This is exactly the sort of thing AI should be used for - the stuff that humans can't do. Writing nonsense articles or creating bad art should be left to the humans.
Humans can do this, which is why the AI was able to. AI just automated the process, which is great, but the same thing as Excel replacing handwritten spreadsheets or genome sequencing projects which in both cases speed up things people are able to do.
The AI is reading text on unopenable scrolls based on miniscule differences in texture on areas that were inked. It was trained on openable scrolls where they knew what text was on the other side of them. The whole point of the article was to talk about how this makes the contents of the unopenable scrolls at all accessible, unlike prior because humans cannot read them. It feels like you didn't read the article.

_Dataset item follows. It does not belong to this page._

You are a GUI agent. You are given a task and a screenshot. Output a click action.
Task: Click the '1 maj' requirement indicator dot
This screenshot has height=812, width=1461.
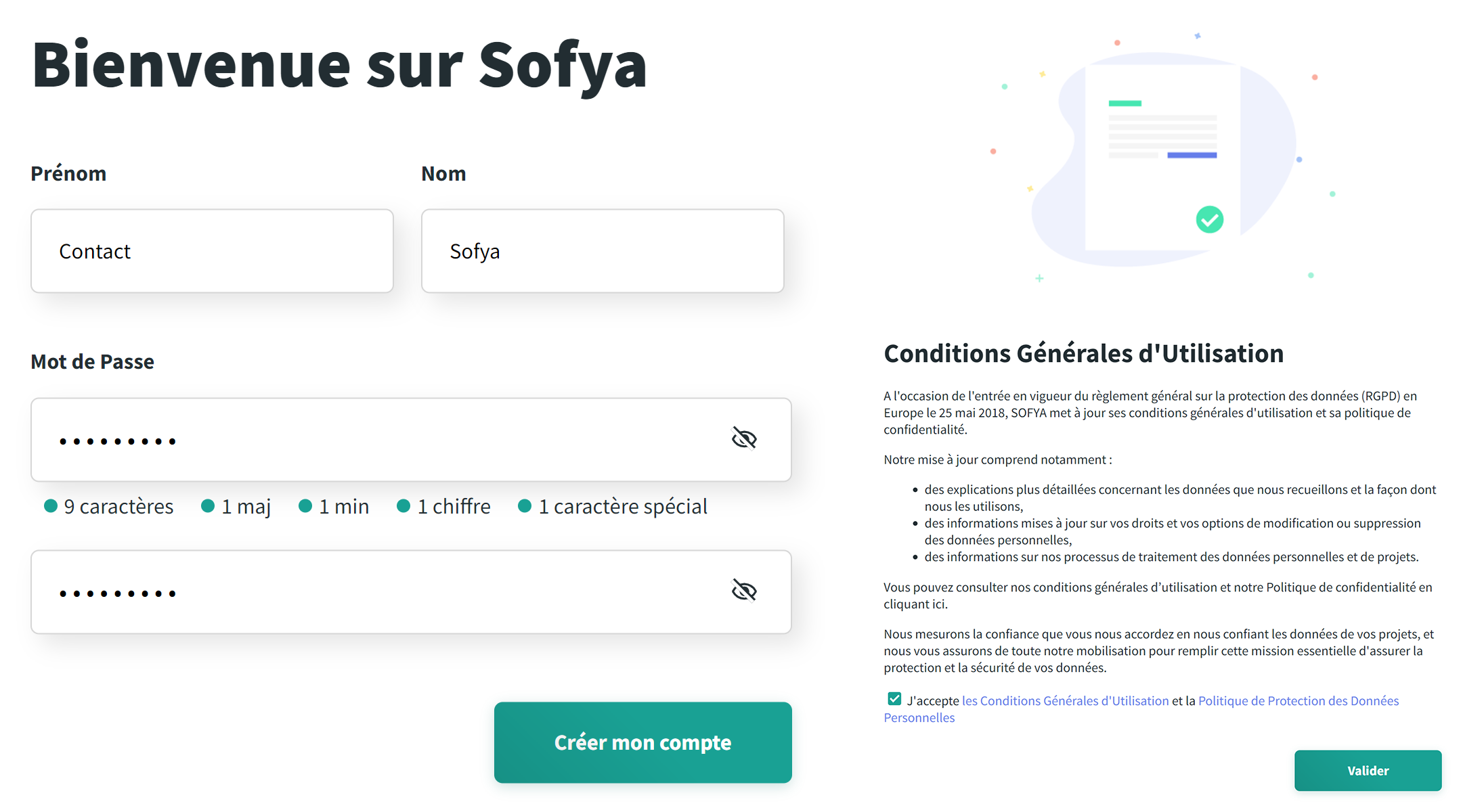tap(208, 506)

Slapping an edit here: this comment was inaccurate. Compared to using AI for this, humans working out what the scrolls say is infeasible given how long it would take, but I don't think it's fair to say impossible
AI is not a sensor. The sensor let them sense things in the scroll. The AI used methods that could be done by people, just a lot faster. It is very impressive, but not something people are unable to do, just not able to do in a reasonable amount of time.
So, the AI isn't translating the scrolls. The scrolls are unable to be opened, but the AI has been trained on similar scrolls that could be opened, so it can use tells from the back of the scroll to help render what's written on it. Humans translate it once they can read it.